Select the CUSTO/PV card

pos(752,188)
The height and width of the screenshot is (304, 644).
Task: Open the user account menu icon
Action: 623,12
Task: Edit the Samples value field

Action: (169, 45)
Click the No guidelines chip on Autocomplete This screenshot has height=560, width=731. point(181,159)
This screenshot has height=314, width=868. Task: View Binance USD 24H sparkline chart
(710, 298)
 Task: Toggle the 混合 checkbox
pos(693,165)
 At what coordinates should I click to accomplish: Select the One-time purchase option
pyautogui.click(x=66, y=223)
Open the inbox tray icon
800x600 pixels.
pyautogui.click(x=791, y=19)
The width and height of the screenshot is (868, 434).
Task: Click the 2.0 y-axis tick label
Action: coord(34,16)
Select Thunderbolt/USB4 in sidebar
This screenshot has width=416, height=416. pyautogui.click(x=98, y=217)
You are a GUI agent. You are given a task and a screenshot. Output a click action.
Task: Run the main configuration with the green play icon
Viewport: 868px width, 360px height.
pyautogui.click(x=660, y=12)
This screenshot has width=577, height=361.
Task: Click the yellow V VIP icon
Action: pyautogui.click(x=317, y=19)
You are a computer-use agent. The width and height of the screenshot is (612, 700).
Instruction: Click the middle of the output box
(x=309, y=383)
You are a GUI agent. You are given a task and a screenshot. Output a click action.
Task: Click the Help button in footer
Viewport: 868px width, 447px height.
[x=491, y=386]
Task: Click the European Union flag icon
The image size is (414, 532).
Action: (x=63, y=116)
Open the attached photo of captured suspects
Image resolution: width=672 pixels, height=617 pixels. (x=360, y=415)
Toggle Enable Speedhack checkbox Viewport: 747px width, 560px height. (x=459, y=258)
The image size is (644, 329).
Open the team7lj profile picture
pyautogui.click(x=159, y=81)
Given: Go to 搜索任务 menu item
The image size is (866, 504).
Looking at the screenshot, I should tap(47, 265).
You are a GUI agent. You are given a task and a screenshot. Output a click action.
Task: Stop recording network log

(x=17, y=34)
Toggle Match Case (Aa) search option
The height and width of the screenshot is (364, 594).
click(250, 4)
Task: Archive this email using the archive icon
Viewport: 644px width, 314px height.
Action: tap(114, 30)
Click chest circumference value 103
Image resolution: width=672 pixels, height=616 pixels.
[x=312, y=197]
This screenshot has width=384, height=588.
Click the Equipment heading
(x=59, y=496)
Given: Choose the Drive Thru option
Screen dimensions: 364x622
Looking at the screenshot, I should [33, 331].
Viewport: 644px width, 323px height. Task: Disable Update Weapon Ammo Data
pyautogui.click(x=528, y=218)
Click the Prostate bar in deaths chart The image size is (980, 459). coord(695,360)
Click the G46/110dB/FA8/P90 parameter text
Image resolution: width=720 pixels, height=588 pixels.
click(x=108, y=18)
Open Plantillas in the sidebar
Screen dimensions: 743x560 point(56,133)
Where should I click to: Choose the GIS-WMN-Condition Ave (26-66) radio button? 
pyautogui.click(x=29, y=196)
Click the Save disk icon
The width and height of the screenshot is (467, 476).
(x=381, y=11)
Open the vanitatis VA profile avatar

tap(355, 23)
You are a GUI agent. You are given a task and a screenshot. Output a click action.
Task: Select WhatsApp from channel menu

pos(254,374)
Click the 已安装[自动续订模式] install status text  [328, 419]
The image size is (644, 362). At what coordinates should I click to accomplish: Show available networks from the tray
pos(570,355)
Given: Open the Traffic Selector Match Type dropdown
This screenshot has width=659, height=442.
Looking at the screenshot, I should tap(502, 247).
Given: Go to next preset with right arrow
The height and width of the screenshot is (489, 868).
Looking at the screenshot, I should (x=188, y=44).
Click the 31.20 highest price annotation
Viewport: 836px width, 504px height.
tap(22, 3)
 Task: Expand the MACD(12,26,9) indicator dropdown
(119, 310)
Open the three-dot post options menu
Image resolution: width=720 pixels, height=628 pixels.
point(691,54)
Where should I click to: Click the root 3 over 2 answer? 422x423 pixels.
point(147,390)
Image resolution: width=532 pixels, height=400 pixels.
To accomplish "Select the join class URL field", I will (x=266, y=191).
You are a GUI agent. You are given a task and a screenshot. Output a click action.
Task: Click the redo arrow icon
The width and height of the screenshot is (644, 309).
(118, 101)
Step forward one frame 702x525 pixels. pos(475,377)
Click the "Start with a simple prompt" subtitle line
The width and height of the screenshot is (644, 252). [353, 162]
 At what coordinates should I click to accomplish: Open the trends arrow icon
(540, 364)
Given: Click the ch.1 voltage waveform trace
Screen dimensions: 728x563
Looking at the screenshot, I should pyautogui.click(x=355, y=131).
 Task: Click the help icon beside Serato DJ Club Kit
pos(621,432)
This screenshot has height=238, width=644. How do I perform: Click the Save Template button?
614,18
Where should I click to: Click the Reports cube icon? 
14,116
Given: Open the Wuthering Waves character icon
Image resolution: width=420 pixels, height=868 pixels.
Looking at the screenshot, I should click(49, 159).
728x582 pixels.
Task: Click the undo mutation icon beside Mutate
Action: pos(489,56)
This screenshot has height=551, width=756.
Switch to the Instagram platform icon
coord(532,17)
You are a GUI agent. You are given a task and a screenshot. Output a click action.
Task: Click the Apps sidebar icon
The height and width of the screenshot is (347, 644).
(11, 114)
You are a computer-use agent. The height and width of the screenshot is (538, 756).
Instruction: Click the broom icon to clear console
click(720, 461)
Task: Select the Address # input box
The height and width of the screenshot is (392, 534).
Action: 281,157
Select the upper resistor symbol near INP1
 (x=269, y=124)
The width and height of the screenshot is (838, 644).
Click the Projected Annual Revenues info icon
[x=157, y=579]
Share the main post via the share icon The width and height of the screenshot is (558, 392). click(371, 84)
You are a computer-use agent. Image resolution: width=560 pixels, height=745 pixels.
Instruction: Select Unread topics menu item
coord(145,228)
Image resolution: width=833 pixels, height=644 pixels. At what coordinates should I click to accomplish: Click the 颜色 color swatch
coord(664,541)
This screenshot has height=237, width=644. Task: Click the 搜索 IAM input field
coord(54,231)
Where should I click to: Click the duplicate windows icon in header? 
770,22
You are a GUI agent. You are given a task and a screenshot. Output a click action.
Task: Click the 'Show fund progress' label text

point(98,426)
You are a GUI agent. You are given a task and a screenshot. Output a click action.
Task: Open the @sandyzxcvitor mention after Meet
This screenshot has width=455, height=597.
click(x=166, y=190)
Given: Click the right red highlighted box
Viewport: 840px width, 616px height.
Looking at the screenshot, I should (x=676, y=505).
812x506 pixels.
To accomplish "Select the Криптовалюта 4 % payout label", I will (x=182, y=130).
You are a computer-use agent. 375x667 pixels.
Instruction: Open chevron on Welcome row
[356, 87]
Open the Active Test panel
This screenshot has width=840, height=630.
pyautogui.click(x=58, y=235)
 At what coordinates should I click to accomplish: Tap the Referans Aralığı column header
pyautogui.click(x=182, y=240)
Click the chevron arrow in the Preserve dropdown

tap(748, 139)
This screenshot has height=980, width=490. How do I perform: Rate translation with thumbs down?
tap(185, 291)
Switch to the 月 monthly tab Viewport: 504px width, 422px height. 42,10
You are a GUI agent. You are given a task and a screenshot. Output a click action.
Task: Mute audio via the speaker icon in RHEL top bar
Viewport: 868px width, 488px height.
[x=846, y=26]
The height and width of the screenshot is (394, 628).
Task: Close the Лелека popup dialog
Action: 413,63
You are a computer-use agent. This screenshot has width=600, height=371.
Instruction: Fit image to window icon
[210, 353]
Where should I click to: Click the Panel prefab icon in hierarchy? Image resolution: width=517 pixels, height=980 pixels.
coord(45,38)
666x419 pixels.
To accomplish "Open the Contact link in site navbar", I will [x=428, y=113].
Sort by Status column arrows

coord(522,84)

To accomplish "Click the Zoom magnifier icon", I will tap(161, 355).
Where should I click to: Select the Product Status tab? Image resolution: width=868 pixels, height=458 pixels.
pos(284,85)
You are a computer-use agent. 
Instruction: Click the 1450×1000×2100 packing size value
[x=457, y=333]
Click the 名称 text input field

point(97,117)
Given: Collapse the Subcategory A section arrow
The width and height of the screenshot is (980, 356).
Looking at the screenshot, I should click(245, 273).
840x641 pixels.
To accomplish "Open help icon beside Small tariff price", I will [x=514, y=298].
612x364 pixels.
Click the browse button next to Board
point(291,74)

__________

*Work to be completed:* Could you write out, exactly as they stand, only the lines above that begin at the line with "Open the attached photo of captured suspects" and stop after the line with "Given: Open the Traffic"?

*Written solution:*
Open the attached photo of captured suspects
Image resolution: width=672 pixels, height=617 pixels. (x=360, y=415)
Toggle Enable Speedhack checkbox Viewport: 747px width, 560px height. (x=459, y=258)
The image size is (644, 329).
Open the team7lj profile picture
pyautogui.click(x=159, y=81)
Given: Go to 搜索任务 menu item
The image size is (866, 504).
Looking at the screenshot, I should tap(47, 265).
You are a GUI agent. You are given a task and a screenshot. Output a click action.
Task: Stop recording network log

(x=17, y=34)
Toggle Match Case (Aa) search option
The height and width of the screenshot is (364, 594).
click(250, 4)
Task: Archive this email using the archive icon
Viewport: 644px width, 314px height.
Action: tap(114, 30)
Click chest circumference value 103
Image resolution: width=672 pixels, height=616 pixels.
[x=312, y=197]
This screenshot has width=384, height=588.
Click the Equipment heading
(x=59, y=496)
Given: Choose the Drive Thru option
Screen dimensions: 364x622
Looking at the screenshot, I should [33, 331].
Viewport: 644px width, 323px height. Task: Disable Update Weapon Ammo Data
pyautogui.click(x=528, y=218)
Click the Prostate bar in deaths chart The image size is (980, 459). coord(695,360)
Click the G46/110dB/FA8/P90 parameter text
Image resolution: width=720 pixels, height=588 pixels.
click(x=108, y=18)
Open Plantillas in the sidebar
Screen dimensions: 743x560 point(56,133)
Where should I click to: Choose the GIS-WMN-Condition Ave (26-66) radio button? 
pyautogui.click(x=29, y=196)
Click the Save disk icon
The width and height of the screenshot is (467, 476).
(x=381, y=11)
Open the vanitatis VA profile avatar

tap(355, 23)
You are a GUI agent. You are given a task and a screenshot. Output a click action.
Task: Select WhatsApp from channel menu

pos(254,374)
Click the 已安装[自动续订模式] install status text  [328, 419]
The image size is (644, 362). At what coordinates should I click to accomplish: Show available networks from the tray
pos(570,355)
Given: Open the Traffic Selector Match Type dropdown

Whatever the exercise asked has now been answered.